A large painting of a woman by Jean-Baptiste Camille Corot, Lot 7, "L'italienne," soared above its high estimate of $1,500,000 to sell to an American dealer for $2,866,000 to an American dealer. The market was also strong for Eugene Boudin and two pleasant and good paintings by him, Lots 3 and 8, did exceeding well. The former sold for $556,000, way above its high estimate of $350,000. The latter, which had the same high estimate, sold for $886,000.
A ravishing painting of Russian dancers by Edgar Degas, Lot 4, was bought in at $5,000,000 and did not reach its low estimate of $6,000,000. According to an article by Carol Vogel in The New York Times May 10, 2001, the pasel was owned by "Herbert Black, the scrap-metal millionaire who was one of the first collectors to file a class action suit against Sotheby's and Christie's in the wake of the anti-trust investigation" and the work had been "the cover of Christie's sale catalog in May 1993, when Mr.
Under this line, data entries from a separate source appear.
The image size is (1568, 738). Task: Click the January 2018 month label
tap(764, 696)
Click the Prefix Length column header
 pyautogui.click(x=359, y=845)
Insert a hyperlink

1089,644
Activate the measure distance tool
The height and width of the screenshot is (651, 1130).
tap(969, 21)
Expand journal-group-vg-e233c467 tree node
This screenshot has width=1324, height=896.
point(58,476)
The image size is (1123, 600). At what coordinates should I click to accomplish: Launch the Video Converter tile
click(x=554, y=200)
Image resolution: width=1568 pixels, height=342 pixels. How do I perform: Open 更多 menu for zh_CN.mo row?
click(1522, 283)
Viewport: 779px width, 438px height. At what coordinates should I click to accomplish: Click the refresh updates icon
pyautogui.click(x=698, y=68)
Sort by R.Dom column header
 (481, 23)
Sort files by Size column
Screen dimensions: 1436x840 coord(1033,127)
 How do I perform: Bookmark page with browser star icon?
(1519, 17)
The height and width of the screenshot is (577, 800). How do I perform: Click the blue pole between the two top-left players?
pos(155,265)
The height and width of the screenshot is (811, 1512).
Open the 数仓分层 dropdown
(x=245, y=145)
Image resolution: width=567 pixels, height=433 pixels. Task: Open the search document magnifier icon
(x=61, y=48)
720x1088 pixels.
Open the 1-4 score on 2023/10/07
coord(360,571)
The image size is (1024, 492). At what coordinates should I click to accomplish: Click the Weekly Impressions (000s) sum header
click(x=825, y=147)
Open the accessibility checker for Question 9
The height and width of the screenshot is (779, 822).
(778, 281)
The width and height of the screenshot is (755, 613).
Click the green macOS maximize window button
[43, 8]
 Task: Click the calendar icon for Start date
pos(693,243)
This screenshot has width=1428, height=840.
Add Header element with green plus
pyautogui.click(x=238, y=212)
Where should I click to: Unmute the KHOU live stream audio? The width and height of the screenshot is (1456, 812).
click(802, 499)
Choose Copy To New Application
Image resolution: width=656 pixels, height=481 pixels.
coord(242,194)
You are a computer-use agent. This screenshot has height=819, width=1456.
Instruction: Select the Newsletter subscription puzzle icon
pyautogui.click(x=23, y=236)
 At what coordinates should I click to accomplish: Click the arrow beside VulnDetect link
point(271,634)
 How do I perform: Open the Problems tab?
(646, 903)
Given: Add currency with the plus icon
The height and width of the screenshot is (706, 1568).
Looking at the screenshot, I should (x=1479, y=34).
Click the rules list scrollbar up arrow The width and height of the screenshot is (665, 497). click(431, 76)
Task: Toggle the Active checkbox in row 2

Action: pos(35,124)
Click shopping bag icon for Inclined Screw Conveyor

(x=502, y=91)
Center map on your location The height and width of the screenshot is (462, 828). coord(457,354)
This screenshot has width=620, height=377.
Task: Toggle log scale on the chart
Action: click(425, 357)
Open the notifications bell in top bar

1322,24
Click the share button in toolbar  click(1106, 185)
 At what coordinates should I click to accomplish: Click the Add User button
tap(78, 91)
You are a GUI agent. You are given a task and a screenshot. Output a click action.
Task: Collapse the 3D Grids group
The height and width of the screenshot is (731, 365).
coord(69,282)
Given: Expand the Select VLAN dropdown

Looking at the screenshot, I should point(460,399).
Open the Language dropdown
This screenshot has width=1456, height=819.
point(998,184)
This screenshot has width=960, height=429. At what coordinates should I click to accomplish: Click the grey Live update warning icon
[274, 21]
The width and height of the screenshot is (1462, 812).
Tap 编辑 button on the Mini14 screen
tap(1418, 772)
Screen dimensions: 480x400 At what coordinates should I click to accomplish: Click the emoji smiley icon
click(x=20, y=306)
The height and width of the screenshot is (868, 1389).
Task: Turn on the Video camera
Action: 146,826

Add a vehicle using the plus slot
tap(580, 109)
Black bought it for $6.2 million."
Mr. Burge reported that 53.8 percent of the lots sold to Europeans and only 41 percent to Americans. Mr. Burge, noting that many people were watching the market closely with some concerns about the national economy, said that the art market appeared "healthy."
The mood of the packed auction room was not as nervous as on the opening nights earlier this week at Phillips de Pury & Luxembourg and Sotheby's. The sale at Phillips fell short of the pre-sale estimates significantly with about a third of the works not selling but still achieved some very strong prices and a total of more than $124 million. In contrast, the sale at Sotheby's the next night of works from the Stanley J. Seeger Collection was extremely successful with high prices and very few buy-ins. Surprisingly, however, there were none of the usual outbreaks of applause when records were set. The Christie's sale also had few buy-ins, but was a bit lackluster even discounting the failure of the very highly estimated Picasso to sell and there were loud murmurings when the Monet "Rouen" and Degas "dancers" and the Picasso Olga portrait failed to sell.
The spring art auction market, then, is off to a bit of a shaky start. While buyers apparently still have deep pockets, the rather euphoric atmosphere of the last couple of seasons seems to be becoming more sober and cautious, perhaps girding for future storms, or, more probably, coasting a bit to see how the weather fares.